Partitioning strategies include:

  • By actor type: Different pools of hosts handle different actor types. This is operationally straightforward but limits flexibility; you can’t easily have actors of different types on the same host.
  • By actor ID prefix or range: Actors with IDs starting with A-M go to partition 1, N-Z to partition 2. This allows horizontal scaling of the control plane while keeping actor types flexible.
  • By tenant: In multi-tenant systems, each tenant’s actors are isolated to a partition. This provides natural isolation and allows per-tenant scaling.

Cross-partition actor communication adds complexity. Now you need routing between partitions, which might live in different regions with different latency characteristics.

Finally, note that alarms may need partitioning too. Often they can follow the same partitioning scheme as the actors themselves, but at high scale, alarm storage and execution become their own bottleneck.

Where to go from here

Building a distributed actor framework is a deep rabbit hole. I’ve touched on the major problems you’ll encounter, but each one could easily be its own article. The details of consistent hashing algorithms, the subtleties of distributed consensus, the trade-offs between different serialization formats… there’s always more to learn.
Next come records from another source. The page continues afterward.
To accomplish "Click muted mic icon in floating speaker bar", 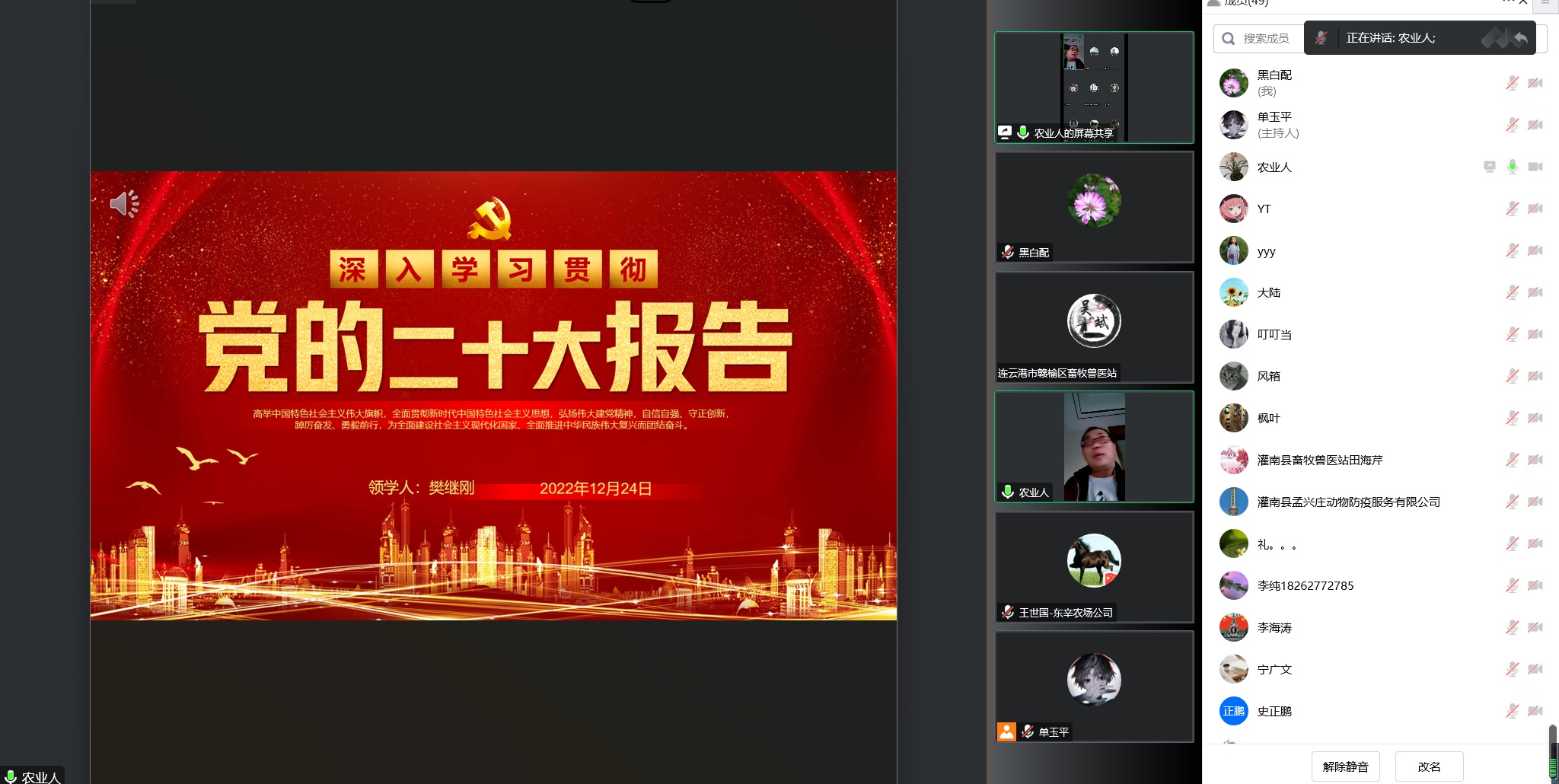I will coord(1321,38).
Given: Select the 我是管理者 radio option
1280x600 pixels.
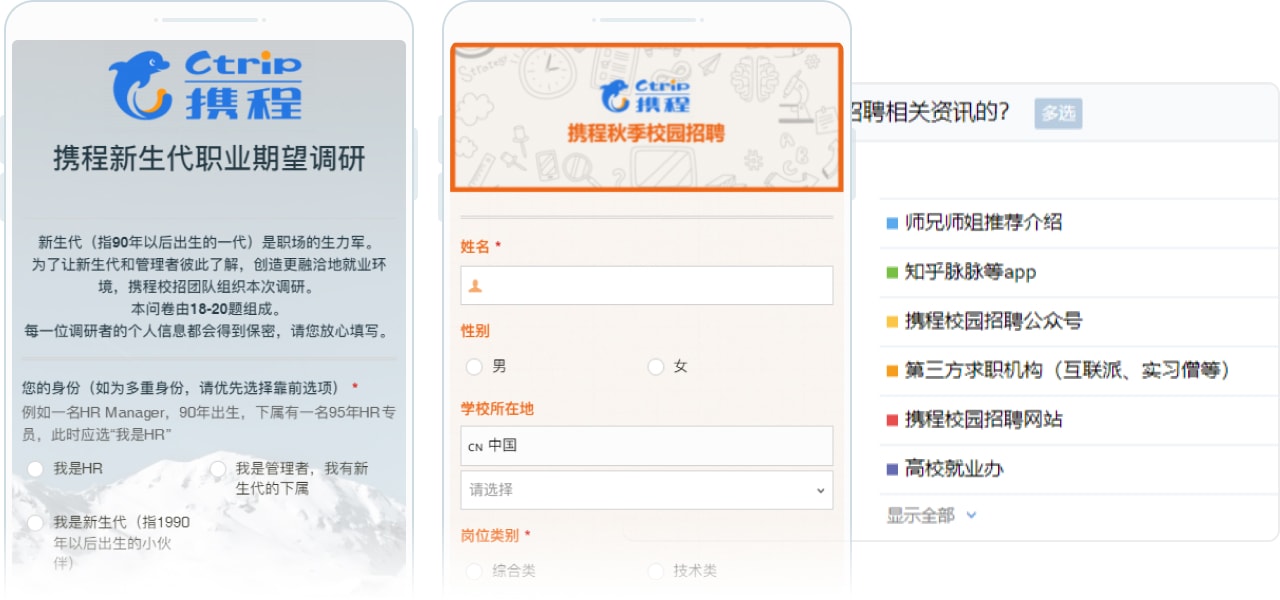Looking at the screenshot, I should coord(217,468).
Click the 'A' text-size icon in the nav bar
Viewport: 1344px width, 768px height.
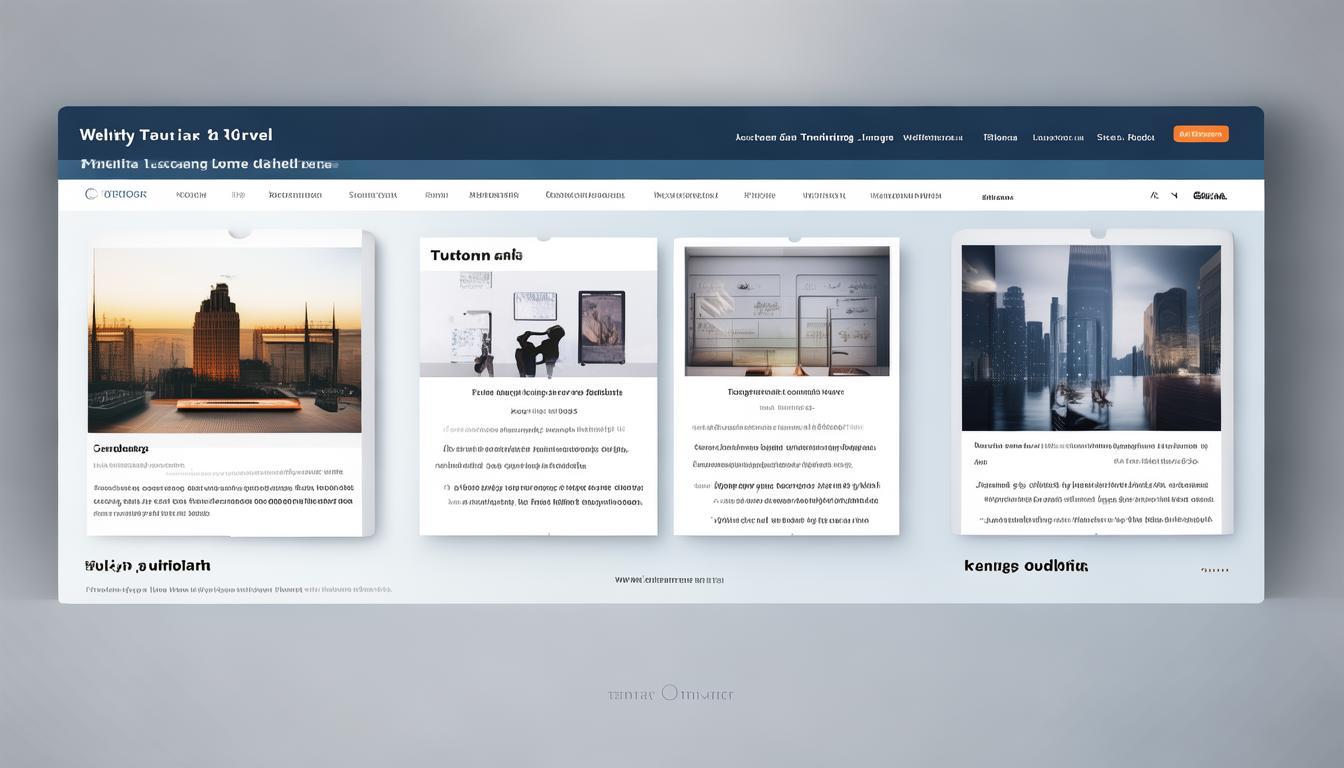[1155, 196]
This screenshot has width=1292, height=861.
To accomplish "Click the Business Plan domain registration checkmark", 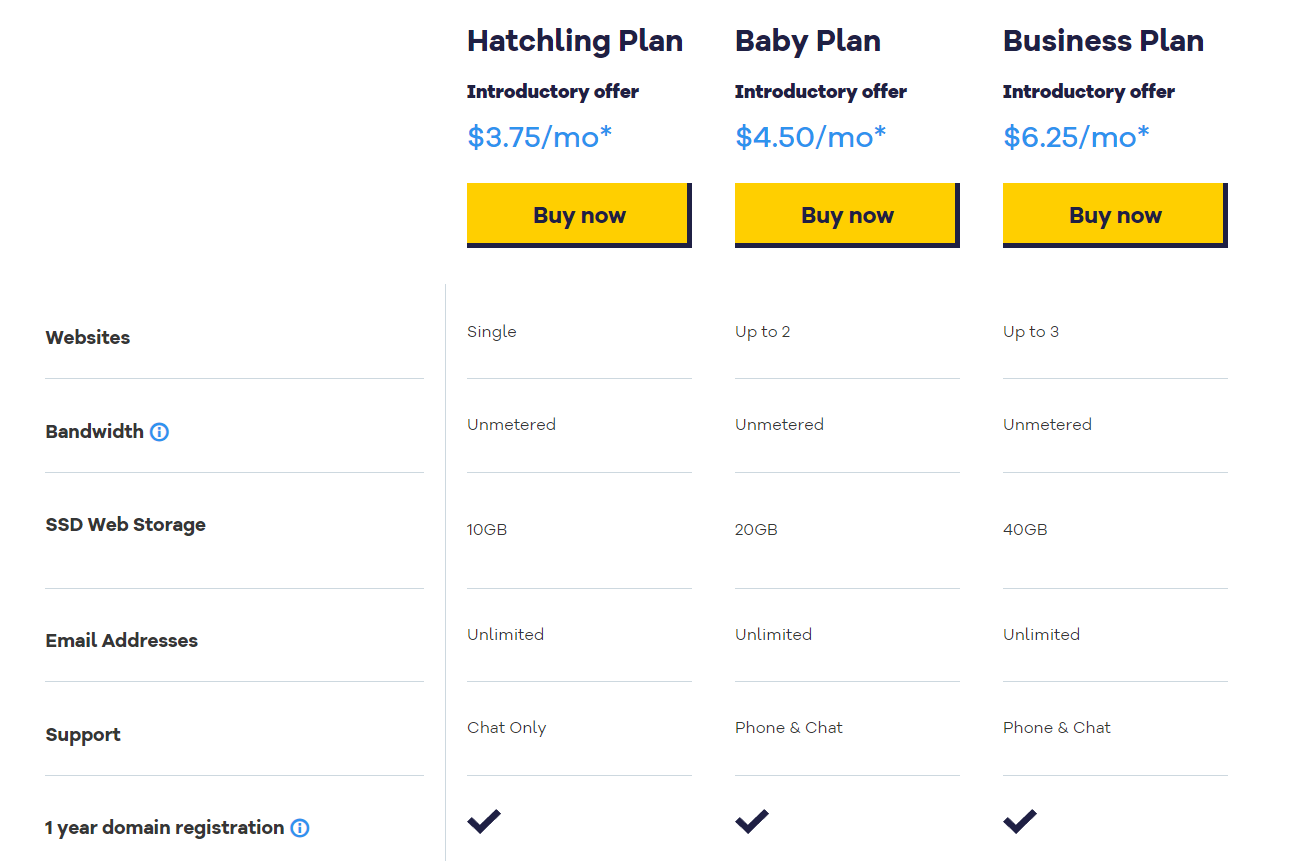I will click(1020, 820).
If you’re considering building your own framework, I’d encourage you to start small. Get the basics working: actor invocation, turn-based concurrency, state persistence. Then add complexity incrementally as you understand your actual requirements. Premature optimization for scale you don’t have yet is a common trap.

If you’re evaluating existing frameworks, I hope this gives you a better sense of what questions to ask. How do they handle placement? What happens during host failures? How do they approach versioning and upgrades?

And if you just find distributed systems interesting, I hope these notes have been a useful tool or at least just a fun read. There’s something deeply satisfying about building systems that coordinate work across many machines while maintaining strong guarantees. Actors are one elegant way to tame that complexity.